Extracted data entries
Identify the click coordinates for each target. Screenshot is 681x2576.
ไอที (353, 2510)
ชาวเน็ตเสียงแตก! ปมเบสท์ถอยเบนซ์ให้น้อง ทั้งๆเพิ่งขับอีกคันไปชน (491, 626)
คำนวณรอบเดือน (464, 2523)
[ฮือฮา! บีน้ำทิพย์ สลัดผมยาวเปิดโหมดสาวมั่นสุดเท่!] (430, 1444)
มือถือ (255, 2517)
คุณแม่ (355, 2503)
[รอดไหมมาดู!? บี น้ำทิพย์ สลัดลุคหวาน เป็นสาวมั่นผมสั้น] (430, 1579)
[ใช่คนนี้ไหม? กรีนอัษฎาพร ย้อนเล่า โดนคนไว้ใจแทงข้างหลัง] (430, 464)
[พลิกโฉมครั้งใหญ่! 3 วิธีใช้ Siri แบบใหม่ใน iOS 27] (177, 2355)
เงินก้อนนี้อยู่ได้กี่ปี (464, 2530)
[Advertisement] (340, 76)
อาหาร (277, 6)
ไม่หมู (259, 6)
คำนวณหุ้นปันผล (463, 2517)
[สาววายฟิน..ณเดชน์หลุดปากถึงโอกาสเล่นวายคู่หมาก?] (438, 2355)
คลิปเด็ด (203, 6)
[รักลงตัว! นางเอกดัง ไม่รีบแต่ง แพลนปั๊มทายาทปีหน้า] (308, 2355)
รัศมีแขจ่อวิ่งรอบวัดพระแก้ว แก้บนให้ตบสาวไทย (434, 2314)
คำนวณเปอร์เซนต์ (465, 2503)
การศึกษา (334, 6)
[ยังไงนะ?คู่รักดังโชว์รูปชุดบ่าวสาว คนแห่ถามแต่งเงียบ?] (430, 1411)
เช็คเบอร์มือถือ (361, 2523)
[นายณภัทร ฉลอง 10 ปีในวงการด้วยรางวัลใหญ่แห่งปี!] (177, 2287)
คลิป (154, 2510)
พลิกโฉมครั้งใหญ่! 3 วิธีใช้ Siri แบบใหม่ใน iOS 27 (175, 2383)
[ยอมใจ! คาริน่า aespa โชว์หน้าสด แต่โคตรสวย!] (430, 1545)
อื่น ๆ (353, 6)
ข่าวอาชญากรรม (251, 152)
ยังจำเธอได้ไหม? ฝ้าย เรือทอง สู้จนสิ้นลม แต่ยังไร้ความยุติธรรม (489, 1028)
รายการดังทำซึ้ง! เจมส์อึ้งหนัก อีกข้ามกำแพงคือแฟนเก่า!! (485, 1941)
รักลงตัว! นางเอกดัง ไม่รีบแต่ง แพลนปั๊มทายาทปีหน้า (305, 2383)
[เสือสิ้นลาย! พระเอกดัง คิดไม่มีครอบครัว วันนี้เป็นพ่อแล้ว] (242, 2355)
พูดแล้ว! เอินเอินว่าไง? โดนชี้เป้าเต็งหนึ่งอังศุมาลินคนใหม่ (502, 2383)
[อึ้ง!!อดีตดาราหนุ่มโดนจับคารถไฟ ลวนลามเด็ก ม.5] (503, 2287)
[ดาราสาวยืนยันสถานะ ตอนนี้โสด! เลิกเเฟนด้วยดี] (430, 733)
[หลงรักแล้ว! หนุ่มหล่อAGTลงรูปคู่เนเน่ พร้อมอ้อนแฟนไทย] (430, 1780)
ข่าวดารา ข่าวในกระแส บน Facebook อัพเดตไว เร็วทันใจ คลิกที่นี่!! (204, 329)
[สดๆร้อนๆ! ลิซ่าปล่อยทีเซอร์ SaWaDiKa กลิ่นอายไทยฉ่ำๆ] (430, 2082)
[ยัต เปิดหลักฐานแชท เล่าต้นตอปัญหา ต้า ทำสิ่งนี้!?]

PROMPT:
Copy out each line of the records character for character.

WRITTEN ANSWER:
Identify the click coordinates for each target. Screenshot is 681x2576.
ไอที (353, 2510)
ชาวเน็ตเสียงแตก! ปมเบสท์ถอยเบนซ์ให้น้อง ทั้งๆเพิ่งขับอีกคันไปชน (491, 626)
คำนวณรอบเดือน (464, 2523)
[ฮือฮา! บีน้ำทิพย์ สลัดผมยาวเปิดโหมดสาวมั่นสุดเท่!] (430, 1444)
มือถือ (255, 2517)
คุณแม่ (355, 2503)
[รอดไหมมาดู!? บี น้ำทิพย์ สลัดลุคหวาน เป็นสาวมั่นผมสั้น] (430, 1579)
[ใช่คนนี้ไหม? กรีนอัษฎาพร ย้อนเล่า โดนคนไว้ใจแทงข้างหลัง] (430, 464)
[พลิกโฉมครั้งใหญ่! 3 วิธีใช้ Siri แบบใหม่ใน iOS 27] (177, 2355)
เงินก้อนนี้อยู่ได้กี่ปี (464, 2530)
[Advertisement] (340, 76)
อาหาร (277, 6)
ไม่หมู (259, 6)
คำนวณหุ้นปันผล (463, 2517)
[สาววายฟิน..ณเดชน์หลุดปากถึงโอกาสเล่นวายคู่หมาก?] (438, 2355)
คลิปเด็ด (203, 6)
[รักลงตัว! นางเอกดัง ไม่รีบแต่ง แพลนปั๊มทายาทปีหน้า] (308, 2355)
รัศมีแขจ่อวิ่งรอบวัดพระแก้ว แก้บนให้ตบสาวไทย (434, 2314)
คำนวณเปอร์เซนต์ (465, 2503)
การศึกษา (334, 6)
[ยังไงนะ?คู่รักดังโชว์รูปชุดบ่าวสาว คนแห่ถามแต่งเงียบ?] (430, 1411)
เช็คเบอร์มือถือ (361, 2523)
[นายณภัทร ฉลอง 10 ปีในวงการด้วยรางวัลใหญ่แห่งปี!] (177, 2287)
คลิป (154, 2510)
พลิกโฉมครั้งใหญ่! 3 วิธีใช้ Siri แบบใหม่ใน iOS 27 (175, 2383)
[ยอมใจ! คาริน่า aespa โชว์หน้าสด แต่โคตรสวย!] (430, 1545)
อื่น ๆ (353, 6)
ข่าวอาชญากรรม (251, 152)
ยังจำเธอได้ไหม? ฝ้าย เรือทอง สู้จนสิ้นลม แต่ยังไร้ความยุติธรรม (489, 1028)
รายการดังทำซึ้ง! เจมส์อึ้งหนัก อีกข้ามกำแพงคือแฟนเก่า!! (485, 1941)
รักลงตัว! นางเอกดัง ไม่รีบแต่ง แพลนปั๊มทายาทปีหน้า (305, 2383)
[เสือสิ้นลาย! พระเอกดัง คิดไม่มีครอบครัว วันนี้เป็นพ่อแล้ว] (242, 2355)
พูดแล้ว! เอินเอินว่าไง? โดนชี้เป้าเต็งหนึ่งอังศุมาลินคนใหม่ (502, 2383)
[อึ้ง!!อดีตดาราหนุ่มโดนจับคารถไฟ ลวนลามเด็ก ม.5] (503, 2287)
[ดาราสาวยืนยันสถานะ ตอนนี้โสด! เลิกเเฟนด้วยดี] (430, 733)
[หลงรักแล้ว! หนุ่มหล่อAGTลงรูปคู่เนเน่ พร้อมอ้อนแฟนไทย] (430, 1780)
ข่าวดารา ข่าวในกระแส บน Facebook อัพเดตไว เร็วทันใจ คลิกที่นี่!! (204, 329)
[สดๆร้อนๆ! ลิซ่าปล่อยทีเซอร์ SaWaDiKa กลิ่นอายไทยฉ่ำๆ] (430, 2082)
[ยัต เปิดหลักฐานแชท เล่าต้นตอปัญหา ต้า ทำสิ่งนี้!?]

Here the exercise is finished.